The evil doctor who gestured "right" or "left" at Auschwitz tried to get away with his unspeakable crimes, but lived for years in fear of being snatched for his own execution.
So we learn in this documentary about Josef Mengele, the "Angel of Death" at World War II's most notorious concentration camp.
Mengele seemed to enjoy playing God -- prisoners often saw him smiling or whistling as he worked, we learn here. Never quite abandoning his doctor's coat, he conducted experiments on twins as he sought the key to their conception -- with a goal "to replenish war dead at a rapid rate." As one miraculous survivor observes, "the children cried day and night."
The Soviets liberated Auschwitz in January 1945, and American troops arrested Mengele twice, but without the telltale underarm SS tattoo he'd refused years earlier, he was able to slither from apprehension, aided by false identities, unobtrusive jobs, and protection in parts of South America where an ex-Nazi could blend in. At one point, he replaced his German passport, using his real name. (For a time, "it was a taboo question to ask, 'What did you do during the war?'" explains author/journalist Gerald Posner.)

### Data lines:
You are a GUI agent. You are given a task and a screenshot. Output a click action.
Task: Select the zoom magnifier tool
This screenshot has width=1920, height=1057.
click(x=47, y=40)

### List of tasks:
**a)** According to the Mengele review, in what month and year did the Soviets liberate Auschwitz?
**b)** In the Mengele review, rewrite the passage between "The Soviets liberated" and "author/journalist Gerald Posner.)", inclusive, substituting "Latin America" for "South America".
**c)** Summarize the Mengele review in two sentences.

### Results for the exercise:
**a)** January 1945.

**b)**
The Soviets liberated Auschwitz in January 1945, and American troops arrested Mengele twice, but without the telltale underarm SS tattoo he'd refused years earlier, he was able to slither from apprehension, aided by false identities, unobtrusive jobs, and protection in parts of Latin America where an ex-Nazi could blend in. At one point, he replaced his German passport, using his real name. (For a time, "it was a taboo question to ask, 'What did you do during the war?'" explains author/journalist Gerald Posner.)

**c)** The review covers a documentary about Josef Mengele, the "Angel of Death" at Auschwitz, who seemed to enjoy playing God and experimented on twins. After the camp was liberated, he avoided capture through false identities, unobtrusive jobs, and protection in South America, but he lived for years in fear of being seized for execution.